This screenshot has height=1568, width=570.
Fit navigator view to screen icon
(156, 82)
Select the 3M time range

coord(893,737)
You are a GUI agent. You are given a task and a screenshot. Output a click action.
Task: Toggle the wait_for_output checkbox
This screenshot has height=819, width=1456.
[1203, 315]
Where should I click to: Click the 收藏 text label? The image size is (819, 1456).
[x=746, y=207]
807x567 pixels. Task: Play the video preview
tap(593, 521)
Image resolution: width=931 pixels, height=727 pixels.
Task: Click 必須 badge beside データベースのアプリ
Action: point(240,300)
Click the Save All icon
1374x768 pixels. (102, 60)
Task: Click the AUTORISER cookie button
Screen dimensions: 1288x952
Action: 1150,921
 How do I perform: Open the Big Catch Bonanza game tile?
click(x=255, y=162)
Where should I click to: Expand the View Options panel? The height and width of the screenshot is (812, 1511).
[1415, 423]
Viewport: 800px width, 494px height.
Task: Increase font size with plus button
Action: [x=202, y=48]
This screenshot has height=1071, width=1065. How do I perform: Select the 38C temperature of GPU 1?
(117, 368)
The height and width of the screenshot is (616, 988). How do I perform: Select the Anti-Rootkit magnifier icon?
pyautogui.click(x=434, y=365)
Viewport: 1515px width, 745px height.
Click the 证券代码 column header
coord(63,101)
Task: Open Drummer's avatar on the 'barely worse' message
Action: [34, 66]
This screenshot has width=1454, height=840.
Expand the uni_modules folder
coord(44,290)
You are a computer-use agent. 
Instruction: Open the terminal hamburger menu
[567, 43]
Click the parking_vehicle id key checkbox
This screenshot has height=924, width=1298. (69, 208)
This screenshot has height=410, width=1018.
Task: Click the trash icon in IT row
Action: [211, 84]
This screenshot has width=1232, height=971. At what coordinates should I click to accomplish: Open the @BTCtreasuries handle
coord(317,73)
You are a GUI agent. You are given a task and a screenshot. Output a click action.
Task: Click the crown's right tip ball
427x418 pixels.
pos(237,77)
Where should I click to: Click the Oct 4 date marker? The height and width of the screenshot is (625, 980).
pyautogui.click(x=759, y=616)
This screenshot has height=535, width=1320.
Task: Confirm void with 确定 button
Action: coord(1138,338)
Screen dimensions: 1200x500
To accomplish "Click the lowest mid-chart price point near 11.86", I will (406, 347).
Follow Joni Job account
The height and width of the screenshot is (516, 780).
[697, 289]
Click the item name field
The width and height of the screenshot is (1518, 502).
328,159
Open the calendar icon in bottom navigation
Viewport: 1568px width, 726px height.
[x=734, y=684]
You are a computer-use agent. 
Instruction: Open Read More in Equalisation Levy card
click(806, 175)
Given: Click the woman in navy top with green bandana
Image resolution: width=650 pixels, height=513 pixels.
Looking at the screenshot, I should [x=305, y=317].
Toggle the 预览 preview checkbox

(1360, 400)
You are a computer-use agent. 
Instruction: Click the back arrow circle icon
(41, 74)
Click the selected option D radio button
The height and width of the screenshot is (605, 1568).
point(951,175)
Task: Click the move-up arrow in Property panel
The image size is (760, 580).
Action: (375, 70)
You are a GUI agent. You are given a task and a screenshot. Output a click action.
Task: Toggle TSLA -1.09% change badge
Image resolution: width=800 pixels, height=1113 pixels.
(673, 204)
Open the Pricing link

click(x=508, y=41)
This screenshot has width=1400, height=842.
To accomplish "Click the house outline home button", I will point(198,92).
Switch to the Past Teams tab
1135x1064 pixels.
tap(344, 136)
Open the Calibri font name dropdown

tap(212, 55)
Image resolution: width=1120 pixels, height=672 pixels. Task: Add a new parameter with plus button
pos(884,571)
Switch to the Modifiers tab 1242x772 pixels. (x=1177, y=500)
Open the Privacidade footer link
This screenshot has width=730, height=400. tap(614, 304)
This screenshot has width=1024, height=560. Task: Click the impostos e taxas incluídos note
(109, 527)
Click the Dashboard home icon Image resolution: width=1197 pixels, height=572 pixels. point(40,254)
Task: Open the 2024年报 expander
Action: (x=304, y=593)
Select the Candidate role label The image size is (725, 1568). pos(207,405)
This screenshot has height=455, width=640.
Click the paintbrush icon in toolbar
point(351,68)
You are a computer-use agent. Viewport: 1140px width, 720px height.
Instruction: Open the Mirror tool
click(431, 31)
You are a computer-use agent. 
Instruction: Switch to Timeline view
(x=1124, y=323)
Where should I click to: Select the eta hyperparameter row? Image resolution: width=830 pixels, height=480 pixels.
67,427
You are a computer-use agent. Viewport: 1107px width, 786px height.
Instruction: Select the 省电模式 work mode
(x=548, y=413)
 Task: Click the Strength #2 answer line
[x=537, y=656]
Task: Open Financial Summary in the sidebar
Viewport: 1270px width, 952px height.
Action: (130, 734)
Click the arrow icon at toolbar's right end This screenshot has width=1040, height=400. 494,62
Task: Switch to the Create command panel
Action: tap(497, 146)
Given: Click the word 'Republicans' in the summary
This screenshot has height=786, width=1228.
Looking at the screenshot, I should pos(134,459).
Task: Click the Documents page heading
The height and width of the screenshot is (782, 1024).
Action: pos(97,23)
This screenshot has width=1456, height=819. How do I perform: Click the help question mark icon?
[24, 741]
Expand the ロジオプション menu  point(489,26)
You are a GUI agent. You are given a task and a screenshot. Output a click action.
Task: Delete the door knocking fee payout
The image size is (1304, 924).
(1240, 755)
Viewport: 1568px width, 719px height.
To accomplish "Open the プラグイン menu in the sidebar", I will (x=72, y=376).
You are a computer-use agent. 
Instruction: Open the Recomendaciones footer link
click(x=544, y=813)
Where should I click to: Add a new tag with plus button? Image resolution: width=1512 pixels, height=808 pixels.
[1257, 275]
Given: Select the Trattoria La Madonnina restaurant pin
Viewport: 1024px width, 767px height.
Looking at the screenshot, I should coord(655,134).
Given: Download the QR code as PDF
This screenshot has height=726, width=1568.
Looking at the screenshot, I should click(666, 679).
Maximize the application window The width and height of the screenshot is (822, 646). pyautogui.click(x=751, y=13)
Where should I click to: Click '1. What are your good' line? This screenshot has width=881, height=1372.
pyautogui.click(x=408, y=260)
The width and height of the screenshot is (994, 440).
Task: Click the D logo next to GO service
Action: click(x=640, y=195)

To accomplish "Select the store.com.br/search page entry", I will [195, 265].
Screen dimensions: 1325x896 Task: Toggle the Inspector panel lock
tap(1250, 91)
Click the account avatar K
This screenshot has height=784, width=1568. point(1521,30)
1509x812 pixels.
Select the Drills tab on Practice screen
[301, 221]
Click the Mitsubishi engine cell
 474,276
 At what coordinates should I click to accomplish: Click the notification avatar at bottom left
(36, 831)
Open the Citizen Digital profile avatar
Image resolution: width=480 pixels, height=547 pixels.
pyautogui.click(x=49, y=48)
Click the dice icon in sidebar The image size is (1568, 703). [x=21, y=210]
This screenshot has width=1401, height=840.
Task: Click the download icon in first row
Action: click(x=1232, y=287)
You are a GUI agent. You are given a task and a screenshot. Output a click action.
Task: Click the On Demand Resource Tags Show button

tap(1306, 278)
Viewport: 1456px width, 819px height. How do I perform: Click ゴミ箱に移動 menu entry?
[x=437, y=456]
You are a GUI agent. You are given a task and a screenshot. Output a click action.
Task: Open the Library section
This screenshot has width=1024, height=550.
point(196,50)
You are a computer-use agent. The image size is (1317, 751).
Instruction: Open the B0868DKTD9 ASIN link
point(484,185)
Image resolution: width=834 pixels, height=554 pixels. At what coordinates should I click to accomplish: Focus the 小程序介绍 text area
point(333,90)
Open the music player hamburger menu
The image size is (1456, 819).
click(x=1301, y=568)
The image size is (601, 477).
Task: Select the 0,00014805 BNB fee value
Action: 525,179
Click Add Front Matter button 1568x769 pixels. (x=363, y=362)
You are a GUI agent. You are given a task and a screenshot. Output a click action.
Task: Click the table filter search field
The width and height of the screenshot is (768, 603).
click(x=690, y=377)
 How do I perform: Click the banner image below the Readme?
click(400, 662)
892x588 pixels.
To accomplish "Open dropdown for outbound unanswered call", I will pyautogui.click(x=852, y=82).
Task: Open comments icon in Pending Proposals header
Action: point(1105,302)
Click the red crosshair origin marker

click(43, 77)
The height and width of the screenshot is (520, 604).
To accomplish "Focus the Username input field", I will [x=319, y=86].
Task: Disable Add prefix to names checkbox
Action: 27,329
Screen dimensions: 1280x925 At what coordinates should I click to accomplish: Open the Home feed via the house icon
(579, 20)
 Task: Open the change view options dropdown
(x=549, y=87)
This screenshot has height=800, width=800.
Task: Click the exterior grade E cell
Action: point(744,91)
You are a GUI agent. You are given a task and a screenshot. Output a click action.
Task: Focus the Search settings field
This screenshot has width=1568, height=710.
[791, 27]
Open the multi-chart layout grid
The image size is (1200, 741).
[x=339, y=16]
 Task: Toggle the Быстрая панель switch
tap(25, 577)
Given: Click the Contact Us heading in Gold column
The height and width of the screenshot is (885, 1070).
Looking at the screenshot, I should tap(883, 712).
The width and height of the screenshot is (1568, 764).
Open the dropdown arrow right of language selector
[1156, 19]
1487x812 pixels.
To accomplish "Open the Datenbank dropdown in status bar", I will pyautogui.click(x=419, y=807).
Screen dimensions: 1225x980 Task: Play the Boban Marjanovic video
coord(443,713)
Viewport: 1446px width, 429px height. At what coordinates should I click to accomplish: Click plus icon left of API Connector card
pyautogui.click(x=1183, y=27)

_Exercise instructions:_ Rewrite everything from the line containing "The height and width of the screenshot is (520, 604)." down to the end of the records, putting "drop-down" wherever "dropdown" appears and leaving all else unchanged.

_Solution to this task:_
The height and width of the screenshot is (520, 604).
To accomplish "Focus the Username input field", I will [x=319, y=86].
Task: Disable Add prefix to names checkbox
Action: 27,329
Screen dimensions: 1280x925 At what coordinates should I click to accomplish: Open the Home feed via the house icon
(579, 20)
 Task: Open the change view options drop-down
(x=549, y=87)
This screenshot has height=800, width=800.
Task: Click the exterior grade E cell
Action: point(744,91)
You are a GUI agent. You are given a task and a screenshot. Output a click action.
Task: Focus the Search settings field
This screenshot has width=1568, height=710.
[791, 27]
Open the multi-chart layout grid
The image size is (1200, 741).
[x=339, y=16]
 Task: Toggle the Быстрая панель switch
tap(25, 577)
Given: Click the Contact Us heading in Gold column
The height and width of the screenshot is (885, 1070).
Looking at the screenshot, I should tap(883, 712).
The width and height of the screenshot is (1568, 764).
Open the drop-down arrow right of language selector
[1156, 19]
1487x812 pixels.
To accomplish "Open the Datenbank drop-down in status bar", I will pyautogui.click(x=419, y=807).
Screen dimensions: 1225x980 Task: Play the Boban Marjanovic video
coord(443,713)
Viewport: 1446px width, 429px height. At what coordinates should I click to accomplish: Click plus icon left of API Connector card
pyautogui.click(x=1183, y=27)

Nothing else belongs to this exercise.